Guy Van Leemput, Herentals, Belgium
Ceramics Monthly: What techniques do you use to make your work and why?
Guy Van Leemput: Thin coils of porcelain are modelled piece by piece with a wooden stick on a balloon. I start at the bottom of the bowl and slowly work toward the top edge. Sometimes I draw the pattern I want to follow on the balloon, sometimes I work purely intuitively. When the balloon is removed, I have a wafer-thin bowl in my hands. This bowl is fired upside down on a support made from unfired clay, thus allowing the processes of gravity and melting to act out their parts during the firing and influence the final pot. The high firing temperature of 2336°F (1280°C) is needed for strength and translucency of the porcelain. Wood firing creates a beautiful white bowl with a sparkling, subtle pattern of glaze from ash deposits formed during the firing.

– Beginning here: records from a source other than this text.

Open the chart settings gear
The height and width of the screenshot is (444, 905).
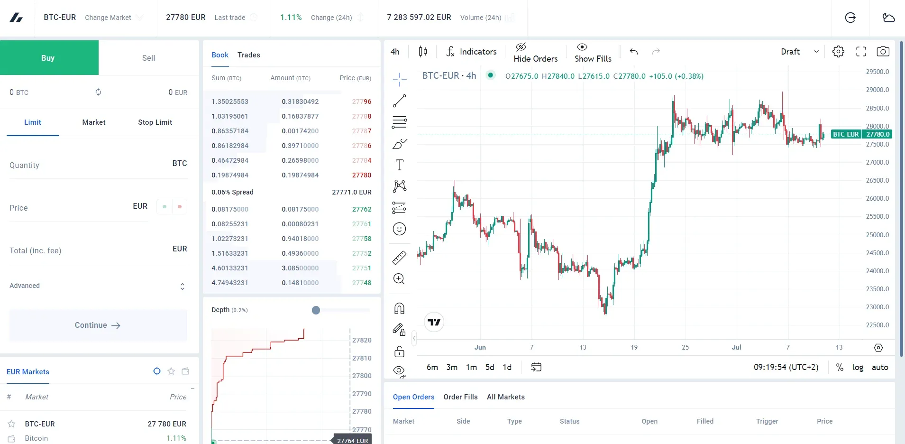point(838,51)
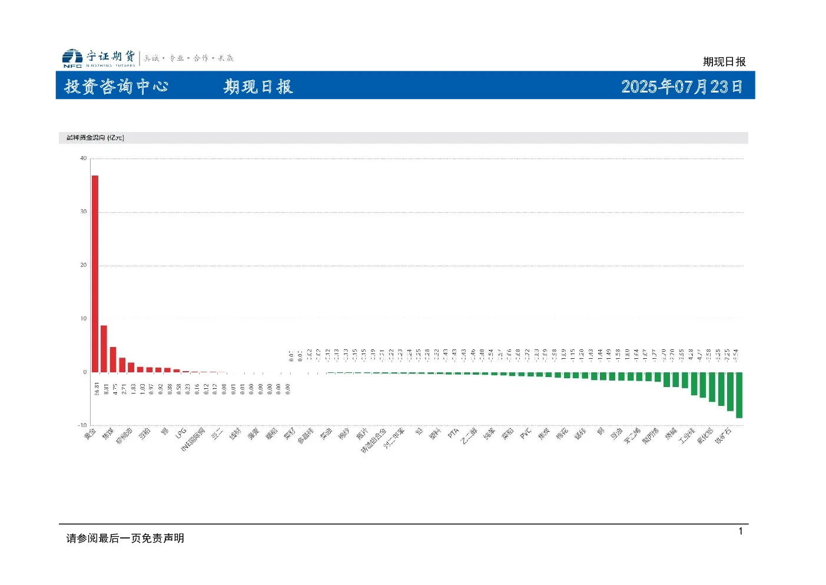Click the largest green bar at far right
Viewport: 826px width, 585px height.
(x=739, y=395)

Being a mathematician was a big help in designing my method for firing very thin, translucent bowls. The heart dictates the form, the head makes the decisions. Each result shows me who I am; more knowledge allows for yet a deeper discovery. It’s always exciting to open the kiln. When a work has become what I hoped for and I gently take the bowl into my hands, I feel such deep happiness and am truly moved. That is the real reason for me to make these bowls. It is my hope that others may feel the same emotion.
CM: What do you see as the current trends in ceramics and where do you see yourself in the field?

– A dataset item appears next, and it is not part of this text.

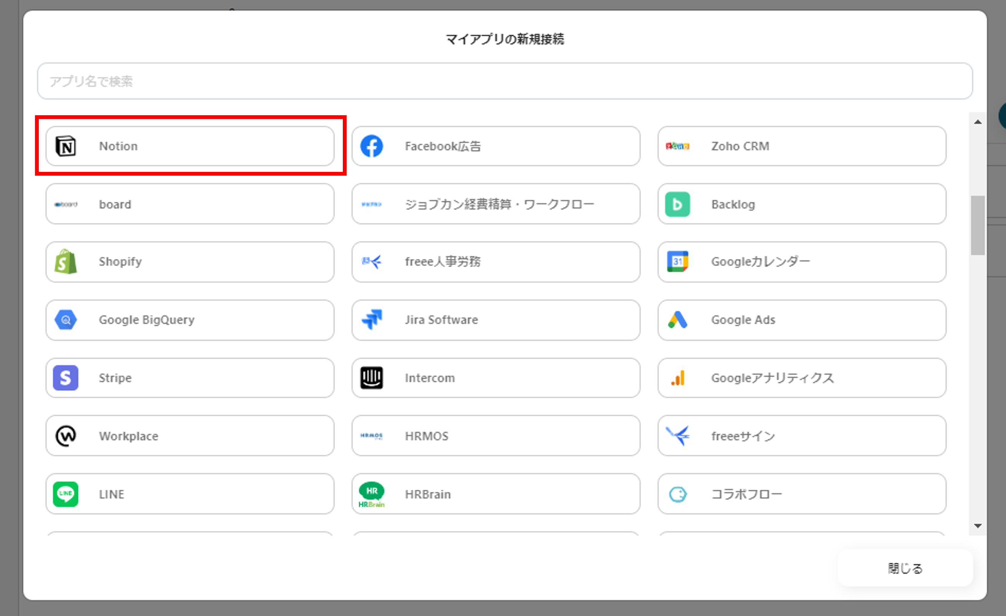The height and width of the screenshot is (616, 1006).
Task: Select the Google BigQuery app
Action: point(190,320)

GVL: I’m glad there’s been more focus on ceramics lately, both for the craft of the potter and for the unique pieces of the studio ceramic artist. Nevertheless, I am convinced that there is much more potential. I hope that the increased appreciation that some of the pioneers of ceramics will allow many artists to persevere in following their own path. It is my conviction that in this way you can find your deepest self and really contribute to that beautiful world of ceramics.